De todas essas deficiências possíveis, chamo a atenção para a deficiência de vitamina B12 (principalmente em veganos), que pode causar um tipo de anemia, que chamamos de anemia megaloblástica, doenças neurológicas (incluindo demência e declínio cognitivo) e aumento da homocisteína (substância associada com o aumento do risco de doenças cardiovasculares). Normalmente, haverá  a necessidade de reposição desta substância com suplementos vitamínicos.
Mas, cuidado com a auto-medicação! Existe a crença popular (muito provavelmente gerada e impulsionada pela indústria) de que quanto mais vitaminas ingerirmos, melhor será a nossa saúde. Essa crença tem levado ao uso indiscriminado de vitaminas, razão pela qual podemos observar a quantidade de marcas e tipos disponíveis nas prateleiras das farmácias! 
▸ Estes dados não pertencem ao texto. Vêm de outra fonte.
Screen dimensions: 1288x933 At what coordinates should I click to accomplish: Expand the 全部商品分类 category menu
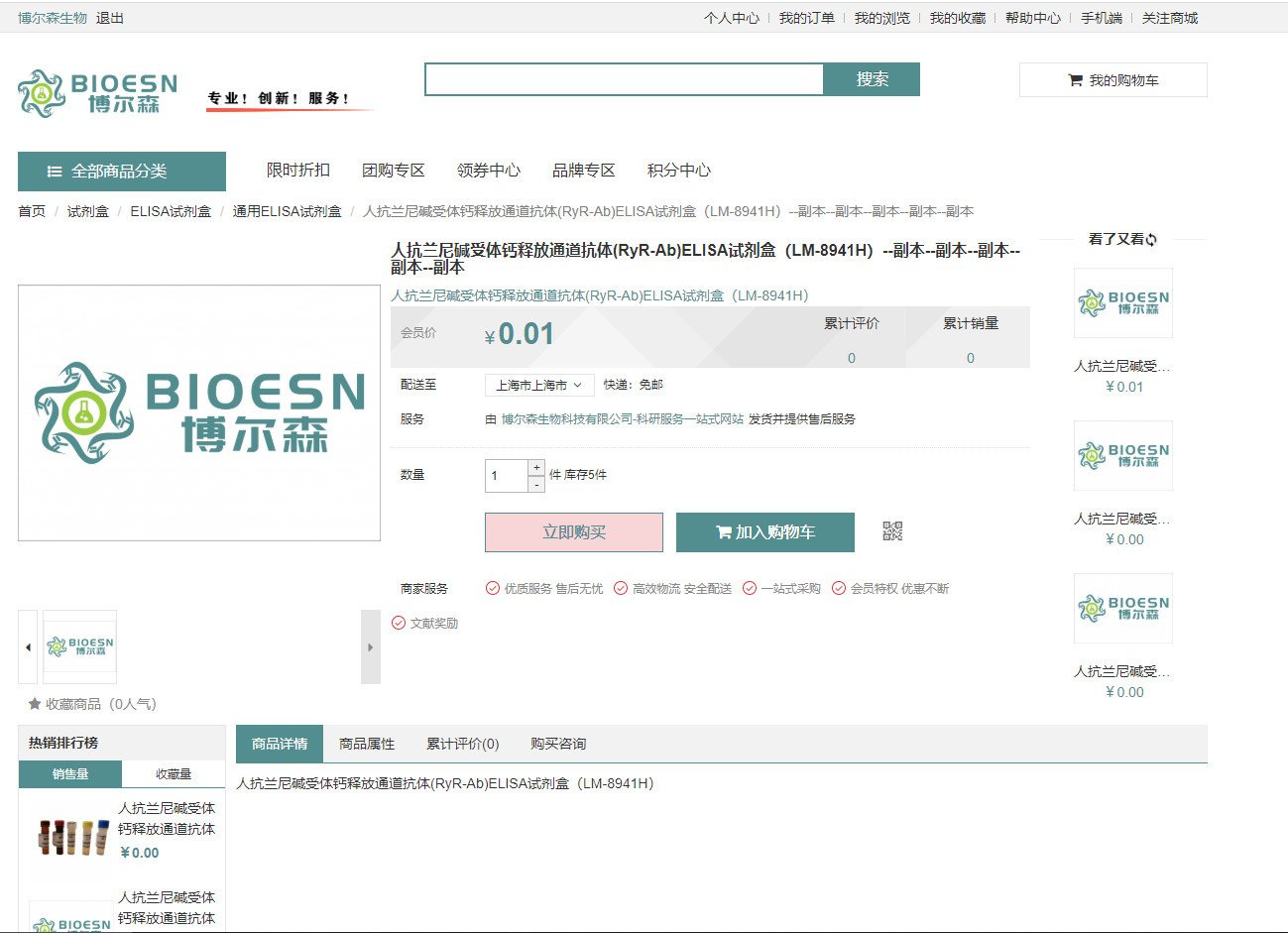[122, 172]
É de suma importância  que as pessoas tenham conhecimento de que as vitaminas, quando ingeridas sem indicação, podem ser tóxicas ao nosso organismo! Doses excessivas de vitamina C podem aumentar o risco de cálculo renal, de vitamina D podem causar hipercalcemia, assim como o uso exagerado de vitamina A, na gestação, pode produzir anomalias e malformações no feto.
Desta forma, ao escolher o tipo de alimentação que você quer seguir, procure também um profissional especializado para te orientar!

Fontes:
1- Winston J Craig. Health effects of vegan diets.
2- Paul N. Appleby and Timothy J. Key. The long term health of vegetarians and vegans.
3- Vitamin supplementation in disease prevention. UpToDate OnLine.